Extract
──────
In order that my invention may be more fully understood, it will now be described in grater detail with reference to the accompanying drawings, in which

Figure 1 shows a general schematic arrangement of apparatus according to the invention,

Figure 2 shows practical details of part of the circuit of the arrangement of Figure 1, and

Figures 3 and 4 show simplified alternative circuit arrangements of the same general kind as those of Figure 1.

Referring to Figure 1, the receiver will be recognised as a superheterodyne of know type, comprising the carrier frequency amplifier 1, the mixer 2 and local oscillator 3, the intermediate frequency amplifier 4, of which the last two stages are shown as 5 and 6 respectively, and the detector 7. The output for the detector 7 is fed on the one hand via the series condenser 8 and shunt resistance 9 to additional amplifiers (not shown) and on the other hand via series resistance 10 and shunt condenser 11 to a D.C. amplifier 12, the output of which is applied as a bias to the control electrode of the valve of the final intermediate frequency stage 6 and potentiometer 13 is similarly applied to the control electrode of the valve of the penultimate intermediate frequency stage 5.

The time constant of the condenser 8 and resistance 9 is arranged to be short, so as only to pass the rectified currents due to modulated oscillations having a modulation wave form with a relatively high rate of change, such as pulse modulation. In the case of pulse modulation, this time constant may be made equal to a few time the duration of the pulse.

The time constant of the condenser 11 and the resistance 10 is also arranged to be of the order of a few times the pulse length, so that rectified currents derived from the pulse modulated oscillations do not give rise to any appreciable voltage across condenser 11 and do not control the D.C. amplifier 12.

The arrangement operates as follows. In the absence of interference, the amplifier 12 is inoperative, since the rectified currents resulting from the pulse modulated oscillations are bypassed by the condenser 11. If, however, unmodulated oscillations are fed to the receiver, the amplifier 12 will be controlled, since the rectified currents do give rise to a voltage across condenser 11. Thus, if the amplitude of said unmodulated oscillations exceeds a given value, the negative bias upon the control electrode of the valves of the intermediate frequency amplifiers 5, 6 is increased, and this change of bias is arranged to be sufficient to bias said valves beyond anode current cut-off so as to limit the amplitude of the unmodulated oscillations without at the same time limited the amplitude of, or substantially reducing the amplification of, the pulse modulated oscillations superimposed on said unmodulated oscillations. By operating said valves in this manner, the amplitude of the unmodulated oscillations are limited and reduced in amplitude with respect to the pulse modulated oscillations.

It will be appreciated that if the amplitude of the unmodulated oscillation is very large, similar control may also have to be applied to earlier stages of the intermediate frequency amplifier 4.
──────
Stored data

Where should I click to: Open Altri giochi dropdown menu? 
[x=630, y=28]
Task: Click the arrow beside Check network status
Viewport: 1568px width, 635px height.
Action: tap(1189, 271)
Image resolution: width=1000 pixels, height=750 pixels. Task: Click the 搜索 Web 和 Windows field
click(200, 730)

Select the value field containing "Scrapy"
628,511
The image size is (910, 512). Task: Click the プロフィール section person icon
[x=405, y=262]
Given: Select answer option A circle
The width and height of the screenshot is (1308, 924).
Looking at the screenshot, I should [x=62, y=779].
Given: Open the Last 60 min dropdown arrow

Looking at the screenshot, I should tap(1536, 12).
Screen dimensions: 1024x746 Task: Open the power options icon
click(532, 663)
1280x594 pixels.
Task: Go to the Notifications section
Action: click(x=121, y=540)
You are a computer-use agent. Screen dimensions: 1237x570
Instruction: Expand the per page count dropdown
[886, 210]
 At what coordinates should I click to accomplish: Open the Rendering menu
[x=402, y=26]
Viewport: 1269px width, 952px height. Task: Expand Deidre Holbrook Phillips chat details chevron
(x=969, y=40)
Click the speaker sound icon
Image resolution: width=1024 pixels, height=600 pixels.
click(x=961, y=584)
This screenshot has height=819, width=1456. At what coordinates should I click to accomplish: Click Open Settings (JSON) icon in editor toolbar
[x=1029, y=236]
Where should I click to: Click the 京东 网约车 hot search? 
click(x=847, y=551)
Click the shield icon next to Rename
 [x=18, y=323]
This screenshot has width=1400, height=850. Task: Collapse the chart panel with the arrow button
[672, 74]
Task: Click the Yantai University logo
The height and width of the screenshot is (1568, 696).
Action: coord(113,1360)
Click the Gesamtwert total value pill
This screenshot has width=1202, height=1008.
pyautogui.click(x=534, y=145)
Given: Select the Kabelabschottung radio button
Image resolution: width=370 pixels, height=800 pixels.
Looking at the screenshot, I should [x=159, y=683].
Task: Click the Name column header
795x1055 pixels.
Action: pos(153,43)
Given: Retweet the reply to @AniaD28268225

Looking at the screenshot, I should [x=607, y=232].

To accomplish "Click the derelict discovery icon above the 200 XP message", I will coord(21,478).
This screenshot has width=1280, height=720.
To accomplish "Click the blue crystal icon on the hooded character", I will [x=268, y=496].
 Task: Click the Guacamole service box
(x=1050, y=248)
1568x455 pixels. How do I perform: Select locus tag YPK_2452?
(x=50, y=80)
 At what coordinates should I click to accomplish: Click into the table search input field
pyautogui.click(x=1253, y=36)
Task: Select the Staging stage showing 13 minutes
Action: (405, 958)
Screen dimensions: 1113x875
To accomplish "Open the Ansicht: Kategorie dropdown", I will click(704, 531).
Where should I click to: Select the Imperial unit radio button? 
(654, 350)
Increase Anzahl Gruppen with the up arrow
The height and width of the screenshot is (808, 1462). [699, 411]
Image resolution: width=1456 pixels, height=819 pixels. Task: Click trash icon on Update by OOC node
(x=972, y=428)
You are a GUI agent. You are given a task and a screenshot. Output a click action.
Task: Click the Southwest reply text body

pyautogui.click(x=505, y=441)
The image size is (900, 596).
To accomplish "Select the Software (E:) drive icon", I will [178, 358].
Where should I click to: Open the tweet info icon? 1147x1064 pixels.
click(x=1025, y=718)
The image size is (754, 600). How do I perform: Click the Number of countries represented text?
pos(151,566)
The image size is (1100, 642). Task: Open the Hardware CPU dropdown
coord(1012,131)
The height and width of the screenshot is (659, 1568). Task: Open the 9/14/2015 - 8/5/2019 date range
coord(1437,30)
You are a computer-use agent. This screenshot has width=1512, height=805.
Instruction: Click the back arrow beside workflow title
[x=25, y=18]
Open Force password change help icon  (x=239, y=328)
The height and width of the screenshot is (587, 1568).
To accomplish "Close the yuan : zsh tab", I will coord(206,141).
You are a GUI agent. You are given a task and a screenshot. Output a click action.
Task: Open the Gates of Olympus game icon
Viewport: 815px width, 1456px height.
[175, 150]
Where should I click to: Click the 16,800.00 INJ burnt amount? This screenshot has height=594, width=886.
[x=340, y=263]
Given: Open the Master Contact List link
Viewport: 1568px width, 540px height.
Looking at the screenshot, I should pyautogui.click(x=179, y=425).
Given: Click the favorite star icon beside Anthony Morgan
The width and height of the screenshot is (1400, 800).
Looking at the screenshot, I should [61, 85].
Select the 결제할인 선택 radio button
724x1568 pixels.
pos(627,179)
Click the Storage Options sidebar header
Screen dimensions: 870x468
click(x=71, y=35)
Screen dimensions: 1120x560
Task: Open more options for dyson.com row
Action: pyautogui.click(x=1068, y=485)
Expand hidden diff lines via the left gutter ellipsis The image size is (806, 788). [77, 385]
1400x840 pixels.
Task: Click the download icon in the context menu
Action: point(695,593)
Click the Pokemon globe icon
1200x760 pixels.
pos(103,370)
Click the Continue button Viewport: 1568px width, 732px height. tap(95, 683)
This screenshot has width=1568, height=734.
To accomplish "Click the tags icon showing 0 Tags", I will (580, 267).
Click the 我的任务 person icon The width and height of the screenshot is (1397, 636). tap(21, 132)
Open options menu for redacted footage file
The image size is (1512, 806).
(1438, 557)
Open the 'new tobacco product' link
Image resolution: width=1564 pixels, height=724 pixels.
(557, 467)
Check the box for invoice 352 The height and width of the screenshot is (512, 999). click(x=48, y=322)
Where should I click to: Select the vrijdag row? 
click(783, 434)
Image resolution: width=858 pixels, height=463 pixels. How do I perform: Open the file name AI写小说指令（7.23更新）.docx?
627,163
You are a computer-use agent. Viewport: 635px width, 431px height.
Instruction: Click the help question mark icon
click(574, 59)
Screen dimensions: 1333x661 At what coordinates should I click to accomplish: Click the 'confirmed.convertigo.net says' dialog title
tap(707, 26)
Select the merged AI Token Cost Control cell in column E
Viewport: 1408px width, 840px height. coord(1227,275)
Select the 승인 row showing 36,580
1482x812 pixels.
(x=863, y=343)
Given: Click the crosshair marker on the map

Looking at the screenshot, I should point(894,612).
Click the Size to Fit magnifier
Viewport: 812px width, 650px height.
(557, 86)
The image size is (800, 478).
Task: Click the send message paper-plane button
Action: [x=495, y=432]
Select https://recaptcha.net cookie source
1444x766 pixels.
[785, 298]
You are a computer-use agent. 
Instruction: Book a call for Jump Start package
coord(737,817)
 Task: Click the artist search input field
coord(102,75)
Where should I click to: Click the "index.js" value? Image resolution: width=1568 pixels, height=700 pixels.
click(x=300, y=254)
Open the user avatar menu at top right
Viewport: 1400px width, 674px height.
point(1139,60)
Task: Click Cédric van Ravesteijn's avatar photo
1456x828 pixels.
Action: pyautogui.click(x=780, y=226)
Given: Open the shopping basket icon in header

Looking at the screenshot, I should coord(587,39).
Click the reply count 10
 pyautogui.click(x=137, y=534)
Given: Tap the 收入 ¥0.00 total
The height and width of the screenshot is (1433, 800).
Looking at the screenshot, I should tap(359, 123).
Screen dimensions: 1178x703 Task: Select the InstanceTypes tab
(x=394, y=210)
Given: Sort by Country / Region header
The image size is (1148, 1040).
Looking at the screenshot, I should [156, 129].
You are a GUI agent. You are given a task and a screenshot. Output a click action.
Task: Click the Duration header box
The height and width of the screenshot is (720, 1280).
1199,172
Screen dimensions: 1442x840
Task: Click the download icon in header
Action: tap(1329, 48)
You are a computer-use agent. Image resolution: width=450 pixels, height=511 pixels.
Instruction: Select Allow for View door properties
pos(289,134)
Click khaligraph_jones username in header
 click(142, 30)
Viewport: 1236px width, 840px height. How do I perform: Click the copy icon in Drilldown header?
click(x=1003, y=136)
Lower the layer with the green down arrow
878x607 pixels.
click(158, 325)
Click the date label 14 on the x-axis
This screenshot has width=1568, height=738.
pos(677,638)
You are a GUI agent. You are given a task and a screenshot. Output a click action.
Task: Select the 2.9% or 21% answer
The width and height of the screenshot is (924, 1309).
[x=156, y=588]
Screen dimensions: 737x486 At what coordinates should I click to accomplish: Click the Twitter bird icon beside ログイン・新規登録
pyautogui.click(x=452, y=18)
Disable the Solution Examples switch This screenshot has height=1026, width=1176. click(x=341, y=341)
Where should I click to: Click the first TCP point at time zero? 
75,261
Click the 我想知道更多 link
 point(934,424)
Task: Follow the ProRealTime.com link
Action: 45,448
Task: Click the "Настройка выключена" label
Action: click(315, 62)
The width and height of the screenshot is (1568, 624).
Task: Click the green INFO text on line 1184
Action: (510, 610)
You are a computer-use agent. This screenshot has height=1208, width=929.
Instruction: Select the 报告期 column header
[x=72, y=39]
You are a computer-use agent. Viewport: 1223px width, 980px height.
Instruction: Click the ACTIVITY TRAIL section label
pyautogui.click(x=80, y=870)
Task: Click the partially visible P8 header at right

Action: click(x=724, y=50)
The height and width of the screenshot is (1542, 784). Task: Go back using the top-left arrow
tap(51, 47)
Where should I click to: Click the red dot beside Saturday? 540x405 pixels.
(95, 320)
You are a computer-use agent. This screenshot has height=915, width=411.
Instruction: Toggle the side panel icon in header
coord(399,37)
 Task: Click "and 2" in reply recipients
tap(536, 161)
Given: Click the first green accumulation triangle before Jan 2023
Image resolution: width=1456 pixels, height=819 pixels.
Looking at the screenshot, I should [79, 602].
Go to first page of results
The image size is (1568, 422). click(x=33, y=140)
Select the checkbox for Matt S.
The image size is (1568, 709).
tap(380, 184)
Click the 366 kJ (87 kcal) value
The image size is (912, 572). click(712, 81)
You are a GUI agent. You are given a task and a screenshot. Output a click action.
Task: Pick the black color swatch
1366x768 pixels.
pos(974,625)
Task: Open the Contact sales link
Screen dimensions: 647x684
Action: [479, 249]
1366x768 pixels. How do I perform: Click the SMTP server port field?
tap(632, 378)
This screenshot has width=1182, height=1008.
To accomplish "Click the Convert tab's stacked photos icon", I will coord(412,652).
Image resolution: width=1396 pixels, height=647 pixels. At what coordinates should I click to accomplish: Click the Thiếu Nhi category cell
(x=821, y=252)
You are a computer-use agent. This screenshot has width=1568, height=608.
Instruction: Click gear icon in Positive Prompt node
──────
From the receiver extract, list every drawing it says accompanies the description, with what each one shows.

Written reply
- Figure 1: a general schematic arrangement of apparatus according to the invention
- Figure 2: practical details of part of the circuit of the arrangement of Figure 1
- Figure 3: a simplified alternative circuit arrangement of the same general kind as those of Figure 1
- Figure 4: a simplified alternative circuit arrangement of the same general kind as those of Figure 1